Afternoon Inquisition

Sunday AI: Correlations

Google Labs has released a new tool:

Google Correlate is an experimental new tool on Google Labs which enables you to find queries with a similar pattern to a target data series. The target can either be a real-world trend that you provide (e.g., a data set of event counts over time) or a query that you enter.”

Basically, Google takes a search term that you enter (“insects”) and examines search patterns for other search terms in its database to calculate a correlation coefficient (r).  It’s an extension of Google Trends; it’s looking to see which search terms trend together.

In case you barely remember that statistics class from your misspent youth, the correlation coefficient is a value between -1 and +1.  The closer to ±1 the r value is, the more closely correlated the patterns are.  The closer the value to zero, the less the two patterns are related.

Of course, we’ve all heard the “correlation is not causation” trope a million times. It’s especially true here; when you don’t even have a hypothesis about a relationship, the data points are just amusing.

For example, searches for “birds” appear to be correlated with “Eliza Doolittle.”

Of course, you know what I searched for.   “Pubic Lice” is most strongly correlated with….a host of civil war search terms.

I am frankly rather baffled about why these search terms should be seasonally correlated, unless Civil War Re-enactors are taking things a little too seriously in their search for authenticity.

Give it a spin–what fun correlations can you discover with Google Correlate?



Bug_girl has a PhD in Entomology, and is a pointy-headed former academic living in Ohio. She is obsessed with insects, but otherwise perfectly normal. Really! If you want a daily stream of cool info about bugs, follow her Facebook page or find her on Twitter.

  1. The civil war correlates LMAO!!!, its just so funny on so many levels.

    I would love to play around with this it looks more fun than ngram viewer, but I have finals next week and am using my non-existent free time to fight creationists

  2. Seasonal forcing in things like the civil war, or martin luther king jr, etc follow from the school year. There is a HUGE wintertime dip as kids go on their winter breaks, and a mild summer dip for summer vacation (during which time some kids take summer classes, or have summer reading lists or whatever, hence the less impressive dip).

    I discovered this while comparing “butter” and “exercise” on google trends. Huge spike in “butter” around xmas and thanksgiving, followed with a spike in “exercise” due to new years resolutions and the post-holiday pounds.

  3. You get that seasonal school-forced pattern with most science topics (confounded by pseudoscience topics, quantum woo, etc). “neuron” for example gives the same thing.
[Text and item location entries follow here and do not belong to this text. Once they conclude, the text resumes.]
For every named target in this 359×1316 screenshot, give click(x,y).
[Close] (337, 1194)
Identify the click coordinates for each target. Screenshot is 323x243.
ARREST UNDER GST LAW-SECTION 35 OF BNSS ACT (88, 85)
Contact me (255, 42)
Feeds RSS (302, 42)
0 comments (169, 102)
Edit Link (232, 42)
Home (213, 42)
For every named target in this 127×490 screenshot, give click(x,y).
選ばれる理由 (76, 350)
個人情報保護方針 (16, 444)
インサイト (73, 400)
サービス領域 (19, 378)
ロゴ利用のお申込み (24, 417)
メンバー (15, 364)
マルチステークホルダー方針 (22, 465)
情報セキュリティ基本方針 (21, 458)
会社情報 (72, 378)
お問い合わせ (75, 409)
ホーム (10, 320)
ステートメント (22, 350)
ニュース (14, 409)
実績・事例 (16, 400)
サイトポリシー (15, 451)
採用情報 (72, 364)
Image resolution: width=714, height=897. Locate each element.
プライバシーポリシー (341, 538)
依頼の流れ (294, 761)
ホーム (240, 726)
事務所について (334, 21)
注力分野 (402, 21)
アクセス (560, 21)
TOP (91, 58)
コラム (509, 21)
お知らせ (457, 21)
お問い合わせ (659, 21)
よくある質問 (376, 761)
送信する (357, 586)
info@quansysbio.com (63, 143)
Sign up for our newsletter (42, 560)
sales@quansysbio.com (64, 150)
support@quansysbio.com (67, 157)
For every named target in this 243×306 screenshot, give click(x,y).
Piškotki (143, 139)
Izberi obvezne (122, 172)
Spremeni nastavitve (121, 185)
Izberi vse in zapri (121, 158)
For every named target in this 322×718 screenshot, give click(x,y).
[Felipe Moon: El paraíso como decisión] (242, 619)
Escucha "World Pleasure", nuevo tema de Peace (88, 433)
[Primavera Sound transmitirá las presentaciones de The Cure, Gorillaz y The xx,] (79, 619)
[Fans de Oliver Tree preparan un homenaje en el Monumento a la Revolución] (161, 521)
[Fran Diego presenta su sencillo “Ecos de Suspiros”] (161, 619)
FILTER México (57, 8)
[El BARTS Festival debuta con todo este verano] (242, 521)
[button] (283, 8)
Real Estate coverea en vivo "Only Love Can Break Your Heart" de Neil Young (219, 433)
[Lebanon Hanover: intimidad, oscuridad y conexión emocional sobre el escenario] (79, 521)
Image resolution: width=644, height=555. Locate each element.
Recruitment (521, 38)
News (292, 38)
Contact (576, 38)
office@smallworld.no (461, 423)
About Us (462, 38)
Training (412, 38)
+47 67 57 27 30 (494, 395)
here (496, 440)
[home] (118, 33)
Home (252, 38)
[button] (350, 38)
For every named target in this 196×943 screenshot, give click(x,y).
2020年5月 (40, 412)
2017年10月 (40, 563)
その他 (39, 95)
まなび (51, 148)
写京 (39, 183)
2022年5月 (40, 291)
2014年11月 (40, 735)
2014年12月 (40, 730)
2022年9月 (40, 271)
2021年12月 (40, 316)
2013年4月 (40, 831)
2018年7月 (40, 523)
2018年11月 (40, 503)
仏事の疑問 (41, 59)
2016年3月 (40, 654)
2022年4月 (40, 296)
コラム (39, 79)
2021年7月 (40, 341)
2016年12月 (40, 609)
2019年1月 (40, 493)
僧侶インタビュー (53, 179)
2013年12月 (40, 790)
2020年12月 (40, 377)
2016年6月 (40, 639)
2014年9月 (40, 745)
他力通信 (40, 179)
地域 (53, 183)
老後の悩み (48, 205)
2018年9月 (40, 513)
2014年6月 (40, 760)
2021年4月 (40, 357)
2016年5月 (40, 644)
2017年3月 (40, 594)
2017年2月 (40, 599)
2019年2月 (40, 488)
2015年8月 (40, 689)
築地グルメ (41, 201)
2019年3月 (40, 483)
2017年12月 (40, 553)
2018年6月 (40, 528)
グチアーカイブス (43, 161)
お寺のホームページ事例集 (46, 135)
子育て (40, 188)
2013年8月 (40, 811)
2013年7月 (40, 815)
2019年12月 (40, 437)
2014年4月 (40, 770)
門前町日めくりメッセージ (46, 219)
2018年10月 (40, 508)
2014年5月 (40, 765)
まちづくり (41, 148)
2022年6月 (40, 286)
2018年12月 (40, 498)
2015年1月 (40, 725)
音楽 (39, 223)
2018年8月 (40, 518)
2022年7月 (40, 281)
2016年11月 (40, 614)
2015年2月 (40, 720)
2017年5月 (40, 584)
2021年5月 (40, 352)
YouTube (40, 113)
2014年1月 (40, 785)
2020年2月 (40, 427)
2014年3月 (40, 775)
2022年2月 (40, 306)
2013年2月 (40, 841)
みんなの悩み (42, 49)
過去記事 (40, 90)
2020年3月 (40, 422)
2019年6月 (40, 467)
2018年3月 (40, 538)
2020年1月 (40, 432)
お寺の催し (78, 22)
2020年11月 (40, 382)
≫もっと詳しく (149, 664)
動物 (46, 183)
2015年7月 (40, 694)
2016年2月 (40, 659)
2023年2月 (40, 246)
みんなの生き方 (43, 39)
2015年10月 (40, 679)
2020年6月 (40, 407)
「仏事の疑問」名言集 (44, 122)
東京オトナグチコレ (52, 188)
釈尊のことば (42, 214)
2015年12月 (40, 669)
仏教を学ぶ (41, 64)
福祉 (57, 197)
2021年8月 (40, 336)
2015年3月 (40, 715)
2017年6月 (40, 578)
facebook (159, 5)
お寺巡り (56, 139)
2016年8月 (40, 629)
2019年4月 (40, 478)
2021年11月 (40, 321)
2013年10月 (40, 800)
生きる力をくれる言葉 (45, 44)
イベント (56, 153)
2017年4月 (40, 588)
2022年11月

Interestingly, “magnets” and “does music affect plant growth” are highly correlated. Science fair stuff, I guess.

  4. “Porn” “Pornography” “Fucking” and “Sex” as well as “Vagina” all come up with

    “No results found for {X}. Suggestions:”

    Seeing as these are easily some of the most searched terms on google, I was hoping they wouldn’t self censor. Thanks for being douchebags, google.

  5. Hi bug_girl and all. I’d like to point out that the way Google Correlate is being used here is not the primary way it’s supposed to be used.

    The real input to it is a time series with values, to generate as output some terms whose search patterns correlate with that time series.

    As a way to make it easy to use right away, it provides the search box so you can input some terms and get out the time series values for that term, which then is automatically fed to Google Correlate to generate the terms matching that trend.

    That part is what has been shown in this post, but the interesting part is to provide external time series that may be interesting like in the case of Flu Trends, cases of flu per day.

    The tutorial explains a bit about how to input the data:

    1. You are absolutely right Isaac. However, we are having a lot of fun using it incorrectly, and I am sure no one thinks there is a causal relationship between these terms.

      Well, I hope no one does.

    Whoops, don’t know how I managed to reproduce ALL of them, since only the ones down to ‘baby scoop’ were even displayed, but… almost all of these are incomprehensible to me!

    Also… ‘montana’! Shudder!

  7. “Science” correlates best with “Kitten behaviour”!
    (but it is still only r=0.74)

    However, “mad scientist” is rather better correlated with “mini lobster” (r=0.93). Fear the venomous flying mini lobsters with lasers!

    Here’s a scary one: “truth”s best correlate is “google adsense”.

    Bizarrely, ‘quark’ has been declining for years, has no obvious academic year correlation, and best matches “midi file” (r=0.98!)

  8. Put in beer and you get an interesting list of correlations including ice cube trays 0.8190, cheap sports 0.8082, and dog benadryl 0.8040; my favorites are cat peeing 0.8131 and, of course, cat pooping 0.7964 this make perfect sense, beer makes me need to pee more that poop too.
    Did I just overshare?

  9. Skepchick number one correlation was star celeb at 0.9286. Well, that’s really no surprise, the Skepchicks are star celebs!! Oddly, when I added an “s” at the end and tried Skepchicks, it correlated best with doggy steps. Hmm..not sure how to interpret that.

  10. Correlated with penile:

    0.8828 wallpaper designs
    0.8811 ford explorer problems
    0.8808 images for websites
    0.8777 samples free
    0.8774 vortec engine
    0.8708 beads wholesale
    0.8692 find people by phone number
    0.8658 fax number lookup
    0.8632 belly pictures
    0.8596 repair estimates